Other than random narrow graveyard hate, the maindeck is fairly standard. The sideboard is where it gets interesting, as cards like Bitterblossom and Experimental Frenzy show up to dominate midrange and control decks. Bitterblossom also gives you a clock against combo decks, which this deck sorely needs.

I’ve tried several builds of Mardu incorporating Arclight Phoenix, but the results were lukewarm. You could play with them and I wouldn’t fault you for it, but you’re often empty-handed or close to it by Turn 3. You need to use your cheap spells early to interact with your opponents, and then you rarely have three spells to bring back your Phoenixes. Manamorphose is the singular godsend, but you still must get lucky and draw a spell (or even name the right color of mana!).

As always, the rest of the deck is infinitely customizable, but I would heavily recommend trying the enchantments in the sideboard.

Finally, just for fun.

Don’t try this at home.


There are two things I like in Legacy right now, and those are Baleful Strix and basic lands.

Using Baleful Strix to buy you time in your Show and Tell combo deck is a genius move. These decks typically use Cunning Wish as a win condition, but it doesn’t seem entirely necessary to me. Plus, with Thing in the Ice, you get to have an actual sideboard, which was one of the glaring weaknesses with old Show and Tell decks.
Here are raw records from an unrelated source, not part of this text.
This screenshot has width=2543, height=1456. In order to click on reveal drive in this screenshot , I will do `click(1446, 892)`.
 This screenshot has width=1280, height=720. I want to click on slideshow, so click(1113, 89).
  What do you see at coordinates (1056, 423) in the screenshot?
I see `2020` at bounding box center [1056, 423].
Thing in the Ice is the best sweeper in Legacy. If you’re playing Grixis Control, leave your Toxic Deluges at home.

If I were playing #SCGNY, I would 100% be playing this.

The goal of the deck is to disrupt your opponent while putting a clock on them. Easy mode is getting Yuriko, the Tiger’s Shadow active and clearing the way. Getting to Ninjutsu a Spellstutter Sprite or Baleful Strix back to your hand is just extra value.

Not only is Yuriko, the Tiger’s Shadow a very, very sweet Magic card, but this style of deck is probably quite good right now. Any reason to play Bitterblossom backed up by disruption is worth pursuing, plus that means you get to play Spellstutter Sprite.

Delver of Secrets will likely disappoint you in this deck, but it’s there as a cheap Ninjutsu enabler and isn’t meant to do the heavy lifting.

I really hope someone does me a favor and attacks with Yuriko this weekend.